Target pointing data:
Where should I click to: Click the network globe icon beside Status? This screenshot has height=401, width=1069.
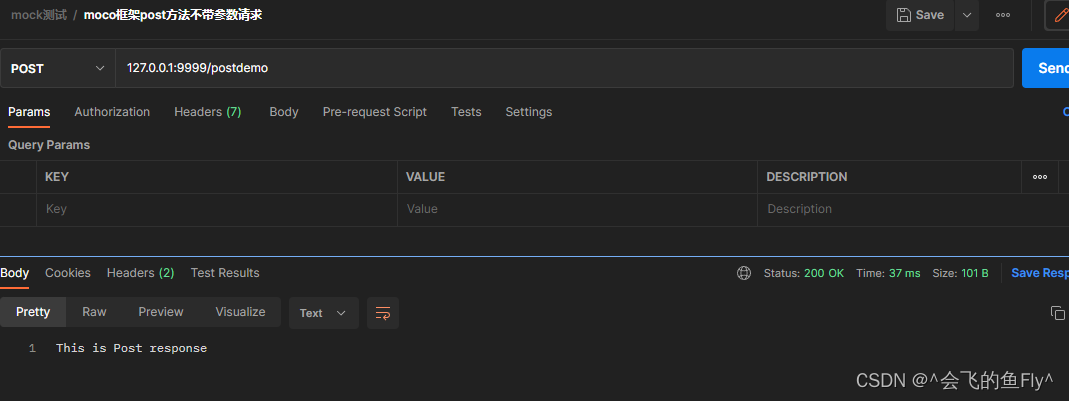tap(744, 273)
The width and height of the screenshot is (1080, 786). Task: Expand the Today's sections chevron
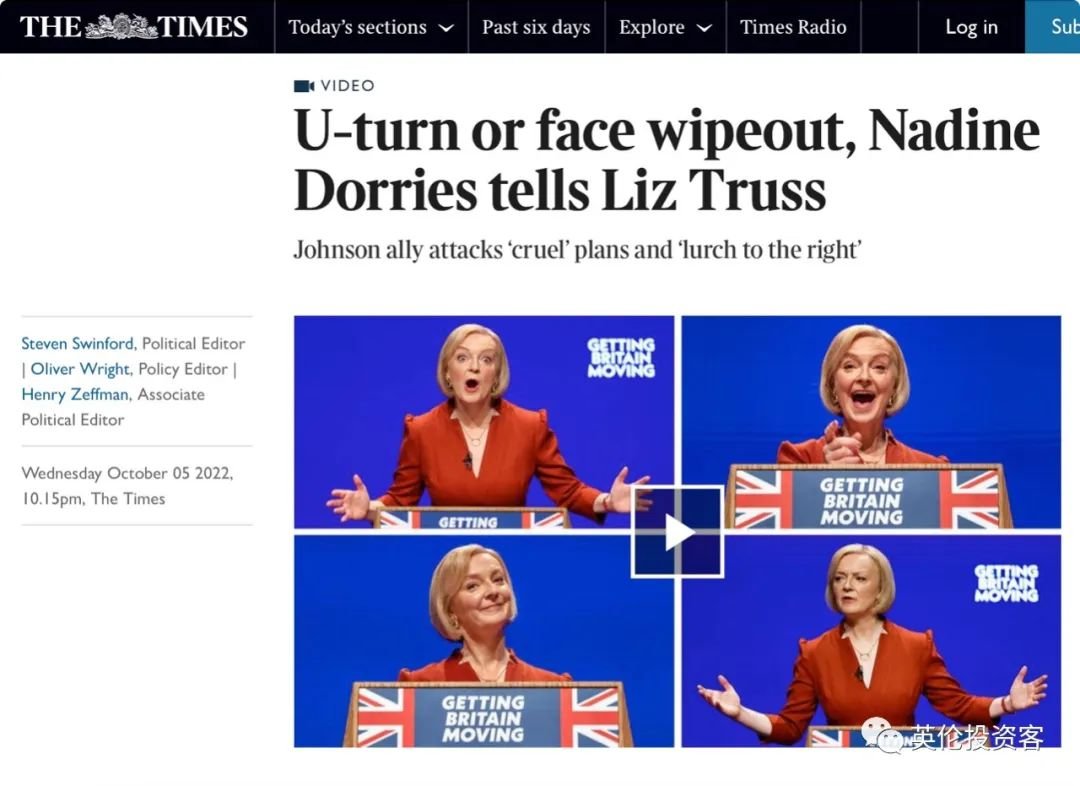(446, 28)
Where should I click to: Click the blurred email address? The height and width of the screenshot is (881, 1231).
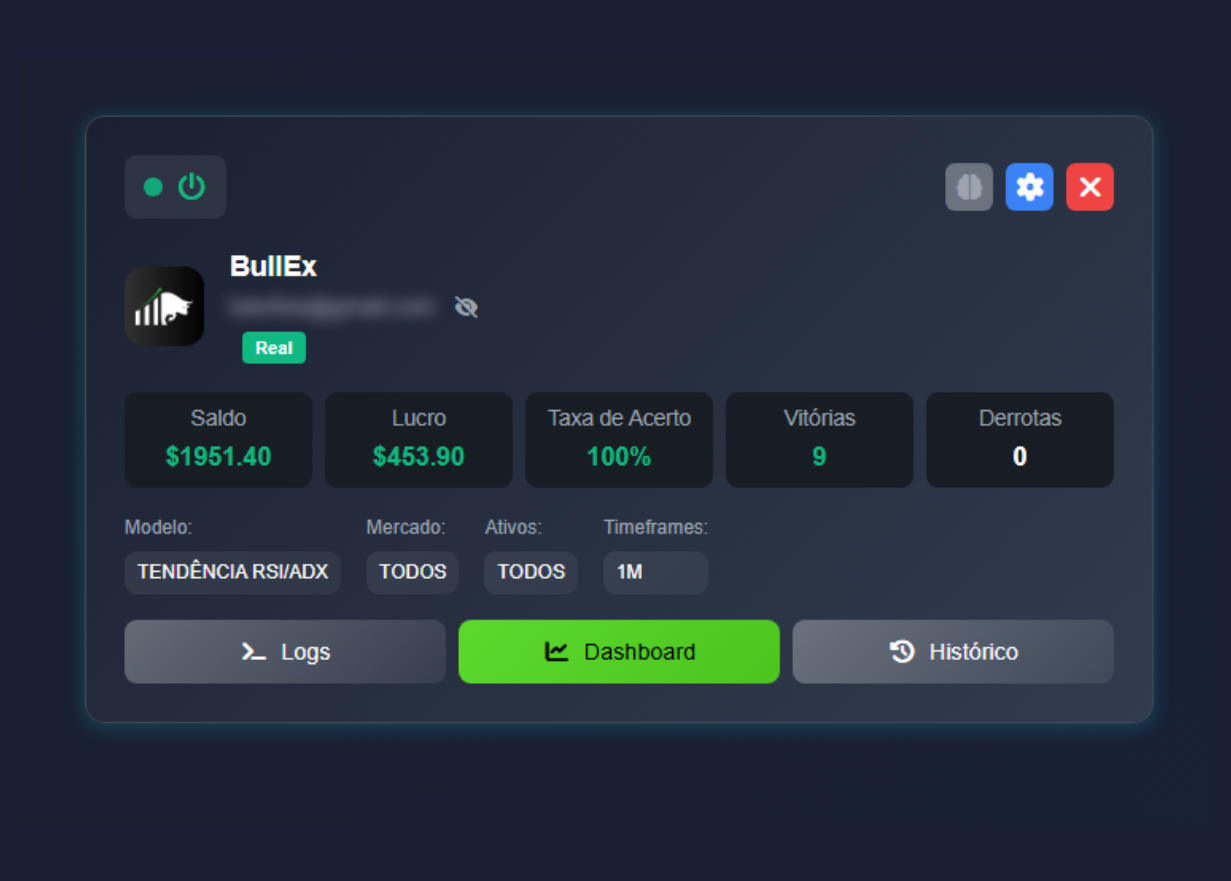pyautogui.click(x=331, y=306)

---

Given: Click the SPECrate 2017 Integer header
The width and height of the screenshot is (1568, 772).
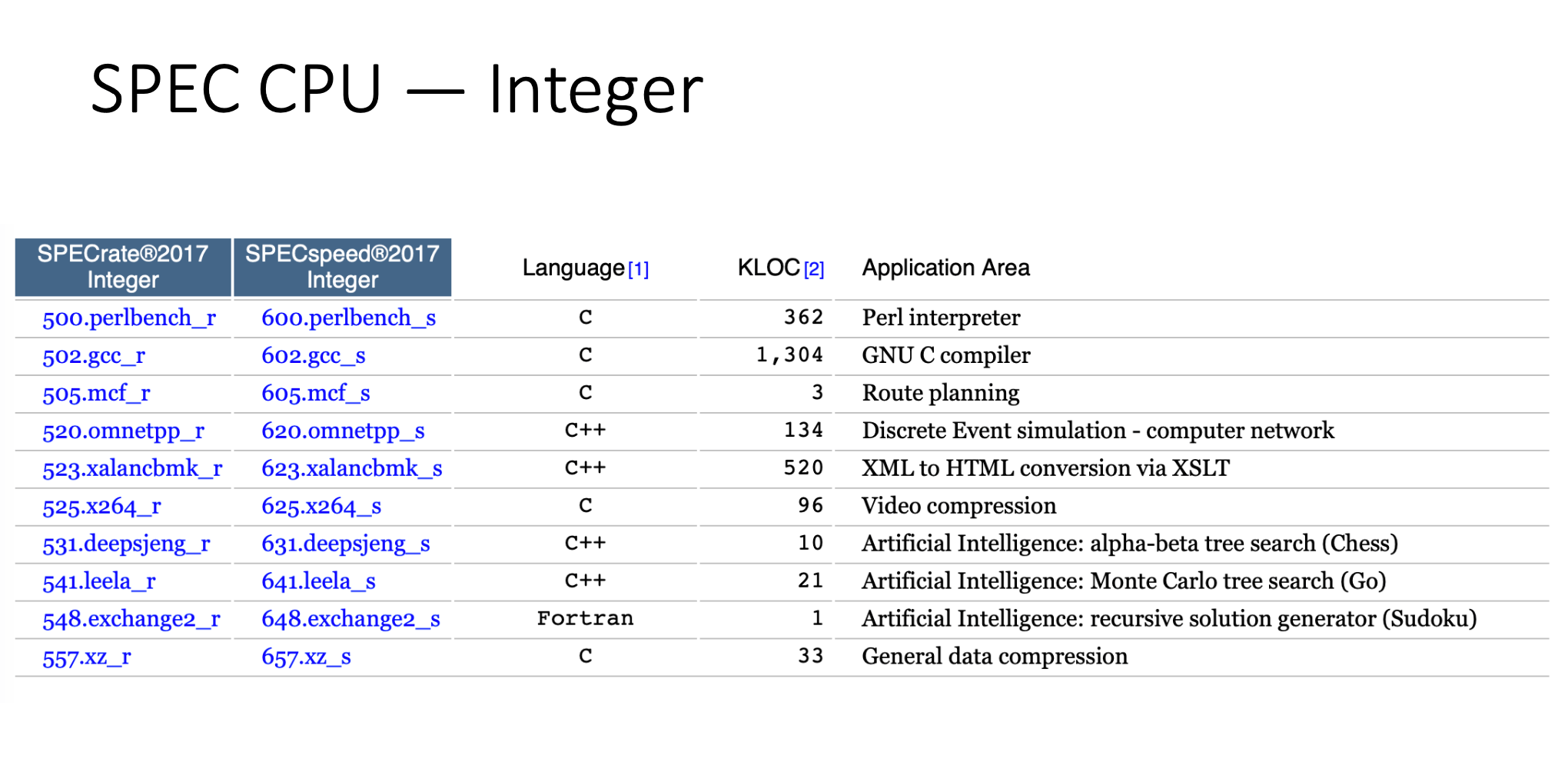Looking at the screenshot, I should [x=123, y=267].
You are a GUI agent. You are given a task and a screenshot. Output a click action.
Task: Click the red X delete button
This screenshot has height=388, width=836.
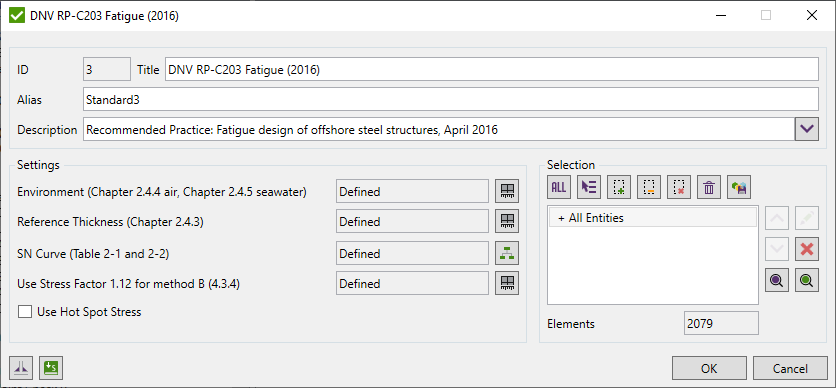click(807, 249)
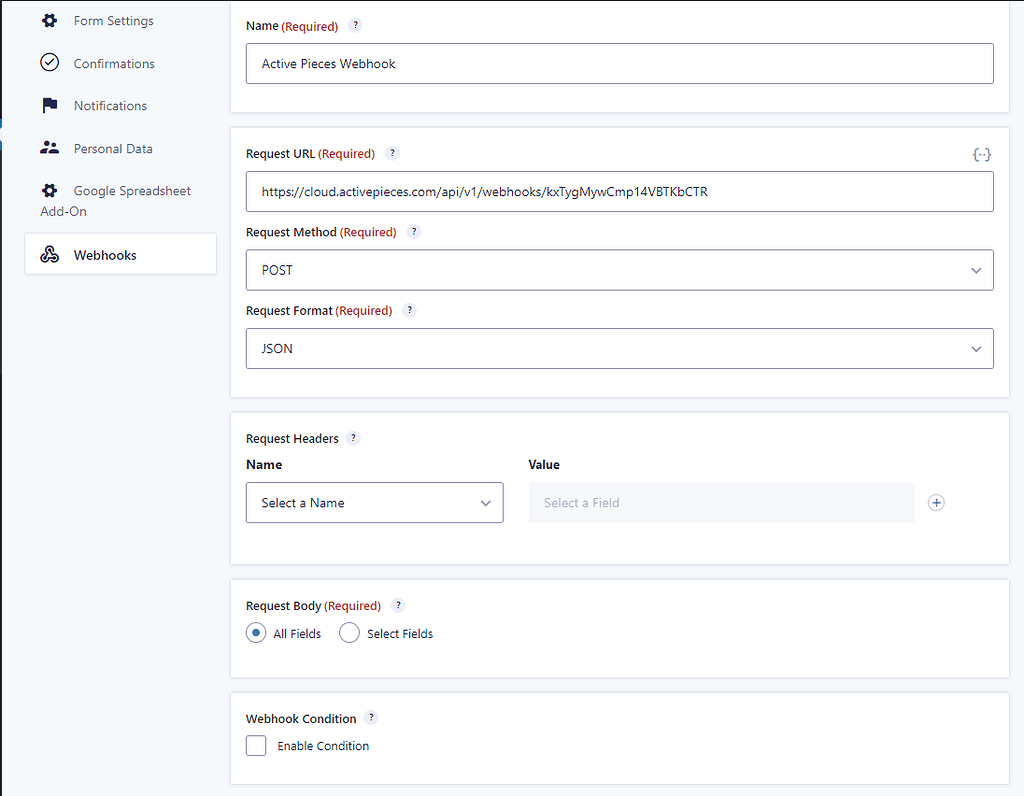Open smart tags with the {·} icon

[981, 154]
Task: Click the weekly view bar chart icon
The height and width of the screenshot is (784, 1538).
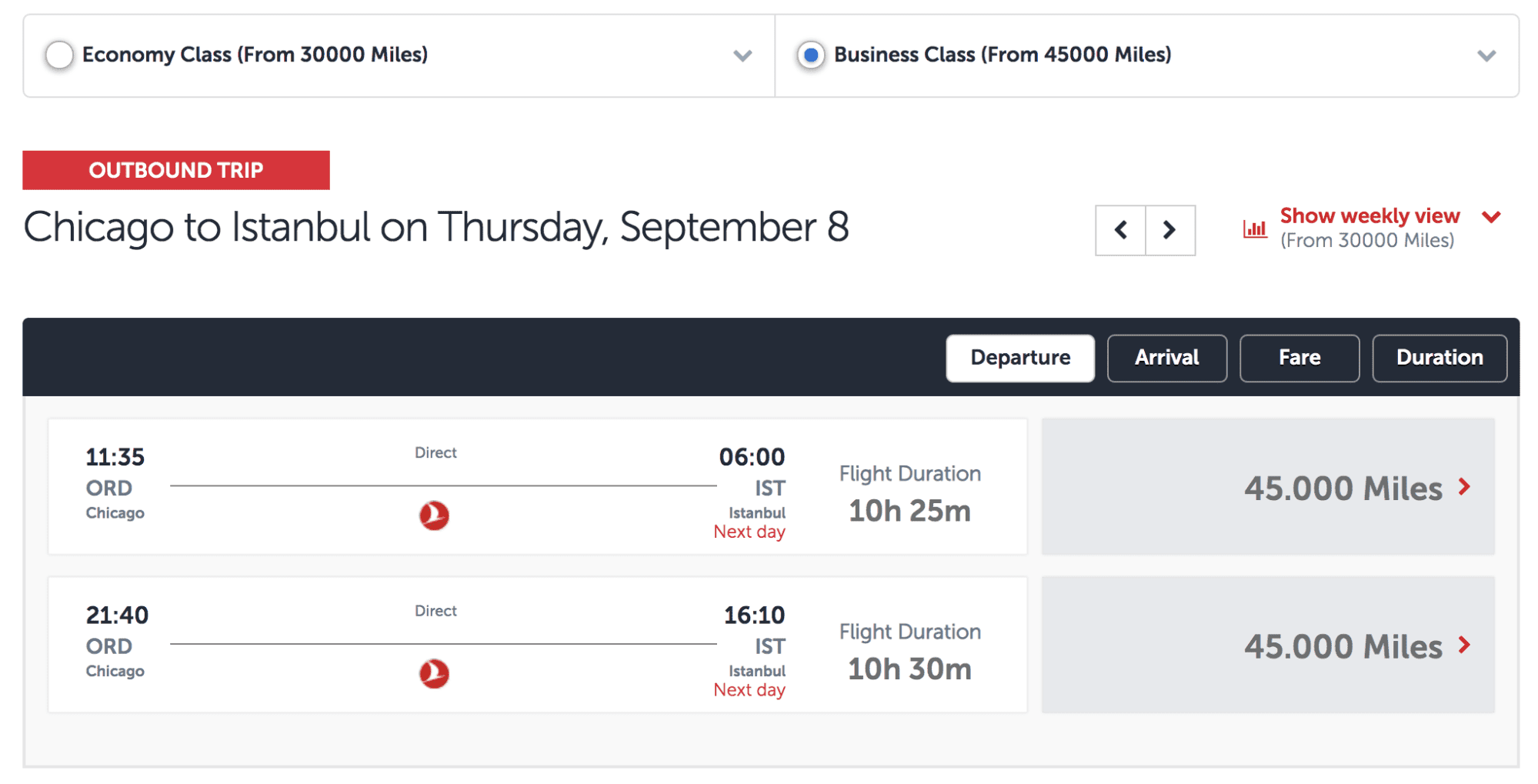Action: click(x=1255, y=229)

...

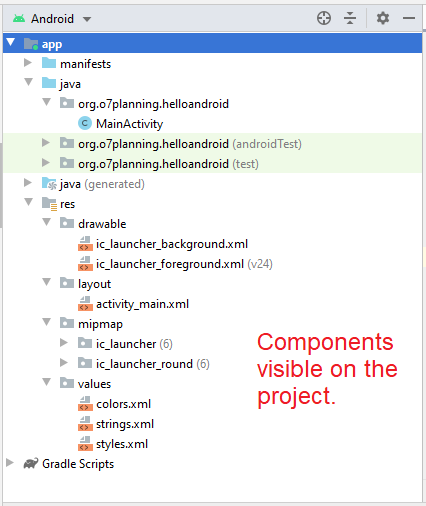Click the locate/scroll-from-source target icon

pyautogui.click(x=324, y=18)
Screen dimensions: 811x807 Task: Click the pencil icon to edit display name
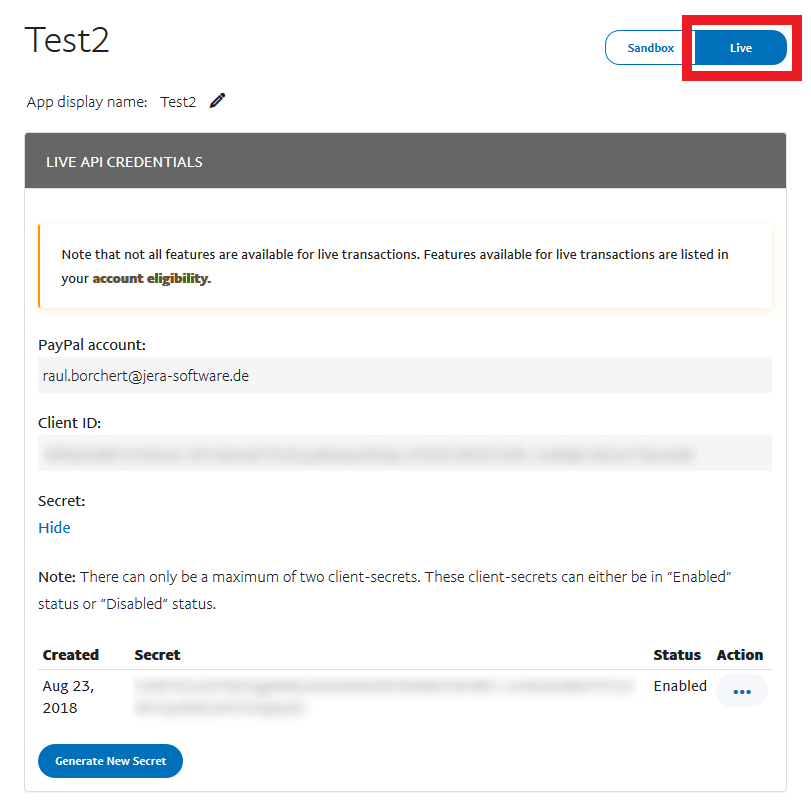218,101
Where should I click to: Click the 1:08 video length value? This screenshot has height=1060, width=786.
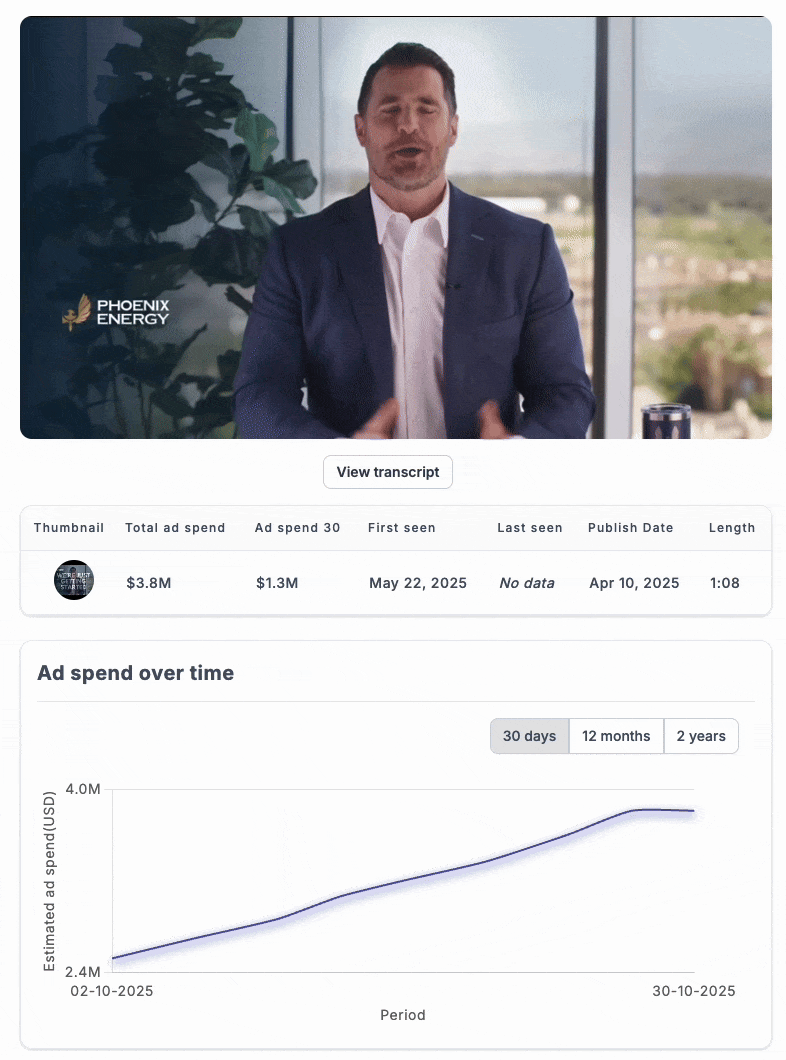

> AIM OF THE TASK
Express the lines of the items above as a JSON list of strings, one string per line with blank lines omitted, covering only the stretch from the line that contains "You are a GUI" through the line that contains "Action: click(x=1255, y=229)", both included. Leave the pictures out of the answer.

> SOLUTION TO THE EXERCISE
[
  "You are a GUI agent. You are given a task and a screenshot. Output a click action.",
  "Task: Click the red X delete button",
  "This screenshot has height=388, width=836.",
  "click(807, 249)",
  "Open smart tags with the {·} icon",
  "[981, 154]",
  "Task: Click the weekly view bar chart icon",
  "The height and width of the screenshot is (784, 1538).",
  "Action: click(x=1255, y=229)"
]